Tunisia-Government to pump $1.5 billion into state firms, agrees to raise wages

Tunisia’s government will pump $1.5 billion into state firms as part of an attempt to overhaul the struggling sector and will pay a new instalment of wage increases for public employees, the prime minister said on Sunday.

The country’s public finances are in a critical situation, with a budget deficit expected to reach 14% of GDP in 2020, the highest in nearly four decades.

Tunisia also is under pressure from international lenders to reform public companies and freeze public-sector wages — which doubled to more than 17 billion dinars in 2020 from 7.6 billion in 2010 — as part of measures to reduce its budget deficit.

Most of the public firms have financial difficulties, and some are threatened with bankruptcy because of a lack of financial resources.

“The government allocated 4 billion dinars to public firms as one of the first steps to reform these companies and to give them a dose of oxygen,” Prime Minister Hichem Mechichi said in an interview with state TV.

Tunisia’s state airline, Tunisair, is one of the most prominent companies experiencing financial difficulties, which have deepened because of the coronavirus pandemic.

The company asked the government this year for financial support in the face of difficulties.

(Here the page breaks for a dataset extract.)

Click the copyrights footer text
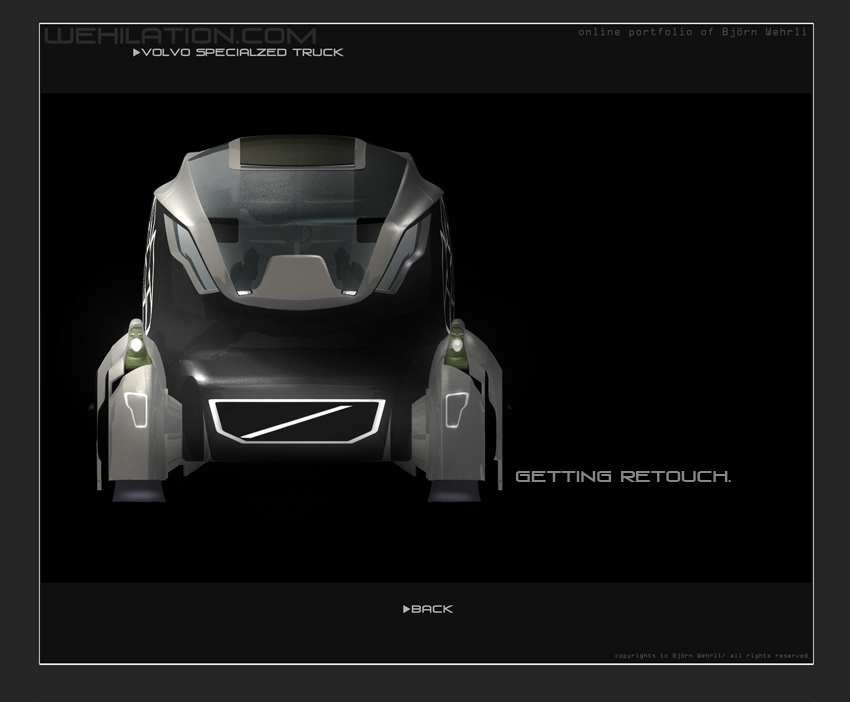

Mechichi said he decided to pay the third instalment of the wage increases for public employees to respect the state’s commitment with the UGTT union.

Next year, the nation’s borrowing needs are estimated at about 19.5 billion dinars ($7.08 billion), including $6 billion in foreign loans for the first time, a government official told Reuters on Friday.

Tunisia is the only Arab state that managed a peaceful transition to democracy after the “Arab Spring” uprisings that swept through the region in 2011.

But its economy has been crippled by high debt and deteriorating public services, made worse by the global coronavirus outbreak, and a year of political uncertainty has complicated efforts to address those problems.